Plus tard, il déplore la fin d’une époque où différentes religions et nationalités vivaient côte à côte. « J’aime Tripoli. J’ai besoin de voir la même Tripoli que celle du passé, cette belle ville avec des métis, des Italiens, des juifs, des chrétiens et des musulmans.
« L’une des leurs »
La motivation principale qui a poussé Martina à commencer My Home, Libya était son souhait de comprendre sa propre identité et de définir un sentiment étendu d’appartenance. Pour elle, c’est une préoccupation beaucoup plus profonde que l’idée d’être italienne ou européenne.
En 2010, elle vivait dans le quartier turco-marocain de Bruxelles, où elle était étudiante Erasmus : « Tous les matins, j’allais chercher mon thé à la menthe chez cet homme qui me parlait toujours en arabe », pensant qu’elle était peut-être elle aussi arabe, raconte-t-elle. « Un jour, j’ai fini par lui dire que je ne comprenais pas ce qu’il disait.

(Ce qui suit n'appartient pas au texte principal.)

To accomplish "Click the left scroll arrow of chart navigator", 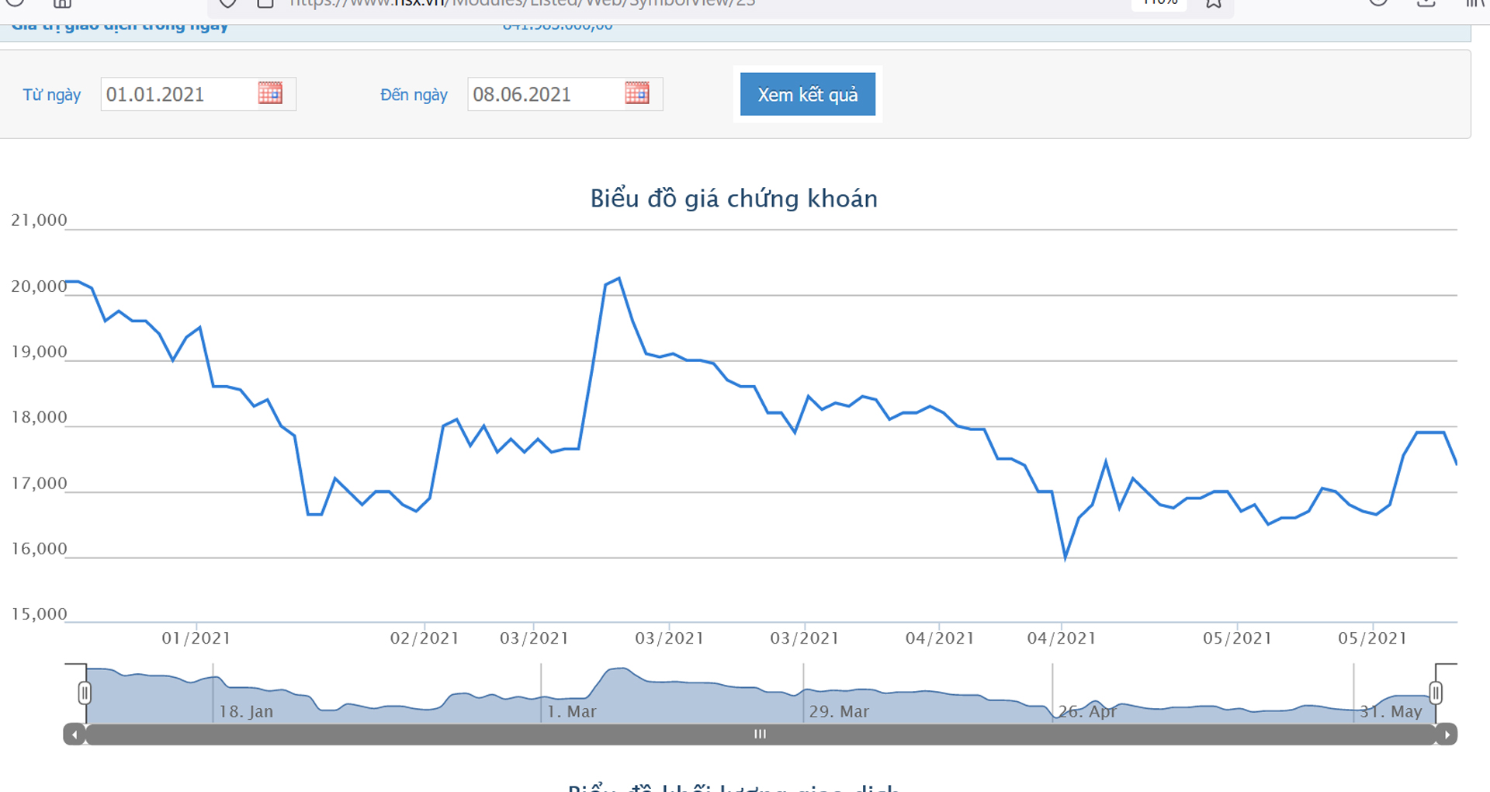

Il m’a répondu qu’à travers ‘’mes yeux”, il pouvait parier que j’étais ‘’l’une des leurs”. »
Déconcertée par son commentaire, Martina a été incitée à explorer l’histoire de sa propre famille pour trouver des réponses. Cela l’a rapidement poussée à réfléchir aux questions plus larges sur le rôle de l’Italie en Afrique en tant que puissance coloniale. « J’ai vu que le passé colonial de ma famille recoupait également une période sombre de l’histoire italienne, une période qui n’est jamais évoquée dans la sphère publique. »
Pour Martina, tout a commencé avec Tripolitalians (2010), un projet multimédia qu’elle a composé à partir d’une archive constituée de contes et de documents issus de l’ancienne communauté italienne en Libye, installée à Tripoli des années 1930 aux années 1960. Le projet a été suivi de deux courts métrages et, enfin, du documentaire My Home, Libya.
La beauté de la Libye
D’après les souvenirs des grands-parents Melilli, Tripoli était une belle ville internationale où Arabes et Italiens cohabitaient en harmonie.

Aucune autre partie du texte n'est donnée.